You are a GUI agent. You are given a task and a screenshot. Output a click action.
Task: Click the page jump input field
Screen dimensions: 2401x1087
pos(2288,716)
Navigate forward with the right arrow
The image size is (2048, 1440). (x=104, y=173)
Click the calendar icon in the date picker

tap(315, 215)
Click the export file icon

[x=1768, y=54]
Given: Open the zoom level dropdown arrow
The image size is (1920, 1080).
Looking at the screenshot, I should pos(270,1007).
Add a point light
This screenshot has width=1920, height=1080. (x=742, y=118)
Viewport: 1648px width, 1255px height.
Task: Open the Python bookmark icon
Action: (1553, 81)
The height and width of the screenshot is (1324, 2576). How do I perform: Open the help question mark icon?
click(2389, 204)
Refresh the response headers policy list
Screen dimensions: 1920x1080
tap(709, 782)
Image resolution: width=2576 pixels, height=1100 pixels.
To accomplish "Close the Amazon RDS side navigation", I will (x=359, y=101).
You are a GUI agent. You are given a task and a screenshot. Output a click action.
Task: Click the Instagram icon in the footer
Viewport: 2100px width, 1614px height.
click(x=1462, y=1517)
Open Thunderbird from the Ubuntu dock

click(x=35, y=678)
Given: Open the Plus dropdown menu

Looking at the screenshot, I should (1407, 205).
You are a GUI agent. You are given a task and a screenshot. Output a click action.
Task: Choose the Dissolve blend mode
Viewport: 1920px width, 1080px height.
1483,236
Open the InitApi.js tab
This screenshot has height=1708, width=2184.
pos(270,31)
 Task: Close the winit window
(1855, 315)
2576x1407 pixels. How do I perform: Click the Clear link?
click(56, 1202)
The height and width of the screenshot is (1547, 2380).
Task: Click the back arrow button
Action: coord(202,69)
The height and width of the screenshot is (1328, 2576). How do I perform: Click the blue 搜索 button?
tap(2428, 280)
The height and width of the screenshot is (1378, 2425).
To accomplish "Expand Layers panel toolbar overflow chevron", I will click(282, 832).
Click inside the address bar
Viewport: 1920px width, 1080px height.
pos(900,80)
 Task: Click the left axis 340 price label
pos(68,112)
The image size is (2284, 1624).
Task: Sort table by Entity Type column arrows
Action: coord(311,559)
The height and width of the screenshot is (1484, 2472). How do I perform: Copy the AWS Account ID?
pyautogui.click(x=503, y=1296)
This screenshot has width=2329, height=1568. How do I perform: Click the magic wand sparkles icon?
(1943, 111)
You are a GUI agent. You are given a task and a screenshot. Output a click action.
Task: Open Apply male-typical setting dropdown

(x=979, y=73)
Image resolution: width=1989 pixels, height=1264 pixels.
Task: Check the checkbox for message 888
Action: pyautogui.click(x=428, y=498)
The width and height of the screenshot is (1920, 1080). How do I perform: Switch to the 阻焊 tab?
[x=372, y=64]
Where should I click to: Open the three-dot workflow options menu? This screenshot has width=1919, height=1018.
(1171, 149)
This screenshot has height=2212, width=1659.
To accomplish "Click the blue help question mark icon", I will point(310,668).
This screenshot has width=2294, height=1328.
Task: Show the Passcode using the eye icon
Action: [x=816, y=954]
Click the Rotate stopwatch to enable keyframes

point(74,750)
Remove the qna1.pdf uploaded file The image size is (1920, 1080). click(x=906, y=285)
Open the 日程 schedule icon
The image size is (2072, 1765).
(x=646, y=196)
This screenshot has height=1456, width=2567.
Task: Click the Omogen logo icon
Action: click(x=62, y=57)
□ □ □ □ □ □ □
WHAT YOU HAVE TO DO
Write all the data out again, exactly.

WRITTEN RESPONSE
You are a GUI agent. You are given a task and a screenshot. Output a click action.
Task: Click the page jump input field
Screen dimensions: 2401x1087
pos(2288,716)
Navigate forward with the right arrow
The image size is (2048, 1440). (x=104, y=173)
Click the calendar icon in the date picker

tap(315, 215)
Click the export file icon

[x=1768, y=54]
Given: Open the zoom level dropdown arrow
The image size is (1920, 1080).
Looking at the screenshot, I should pos(270,1007).
Add a point light
This screenshot has width=1920, height=1080. (x=742, y=118)
Viewport: 1648px width, 1255px height.
Task: Open the Python bookmark icon
Action: (1553, 81)
The height and width of the screenshot is (1324, 2576). How do I perform: Open the help question mark icon?
click(2389, 204)
Refresh the response headers policy list
Screen dimensions: 1920x1080
tap(709, 782)
Image resolution: width=2576 pixels, height=1100 pixels.
To accomplish "Close the Amazon RDS side navigation", I will (x=359, y=101).
You are a GUI agent. You are given a task and a screenshot. Output a click action.
Task: Click the Instagram icon in the footer
Viewport: 2100px width, 1614px height.
click(x=1462, y=1517)
Open Thunderbird from the Ubuntu dock

click(x=35, y=678)
Given: Open the Plus dropdown menu

Looking at the screenshot, I should (1407, 205).
You are a GUI agent. You are given a task and a screenshot. Output a click action.
Task: Choose the Dissolve blend mode
Viewport: 1920px width, 1080px height.
1483,236
Open the InitApi.js tab
This screenshot has height=1708, width=2184.
pos(270,31)
 Task: Close the winit window
(1855, 315)
2576x1407 pixels. How do I perform: Click the Clear link?
click(56, 1202)
The height and width of the screenshot is (1547, 2380).
Task: Click the back arrow button
Action: coord(202,69)
The height and width of the screenshot is (1328, 2576). How do I perform: Click the blue 搜索 button?
tap(2428, 280)
The height and width of the screenshot is (1378, 2425).
To accomplish "Expand Layers panel toolbar overflow chevron", I will click(282, 832).
Click inside the address bar
Viewport: 1920px width, 1080px height.
pos(900,80)
 Task: Click the left axis 340 price label
pos(68,112)
The image size is (2284, 1624).
Task: Sort table by Entity Type column arrows
Action: coord(311,559)
The height and width of the screenshot is (1484, 2472). How do I perform: Copy the AWS Account ID?
pyautogui.click(x=503, y=1296)
This screenshot has width=2329, height=1568. How do I perform: Click the magic wand sparkles icon?
(1943, 111)
You are a GUI agent. You are given a task and a screenshot. Output a click action.
Task: Open Apply male-typical setting dropdown

(x=979, y=73)
Image resolution: width=1989 pixels, height=1264 pixels.
Task: Check the checkbox for message 888
Action: pyautogui.click(x=428, y=498)
The width and height of the screenshot is (1920, 1080). How do I perform: Switch to the 阻焊 tab?
[x=372, y=64]
Where should I click to: Open the three-dot workflow options menu? This screenshot has width=1919, height=1018.
(1171, 149)
This screenshot has height=2212, width=1659.
To accomplish "Click the blue help question mark icon", I will point(310,668).
This screenshot has width=2294, height=1328.
Task: Show the Passcode using the eye icon
Action: [x=816, y=954]
Click the Rotate stopwatch to enable keyframes

point(74,750)
Remove the qna1.pdf uploaded file The image size is (1920, 1080). click(x=906, y=285)
Open the 日程 schedule icon
The image size is (2072, 1765).
(x=646, y=196)
This screenshot has height=1456, width=2567.
Task: Click the Omogen logo icon
Action: click(x=62, y=57)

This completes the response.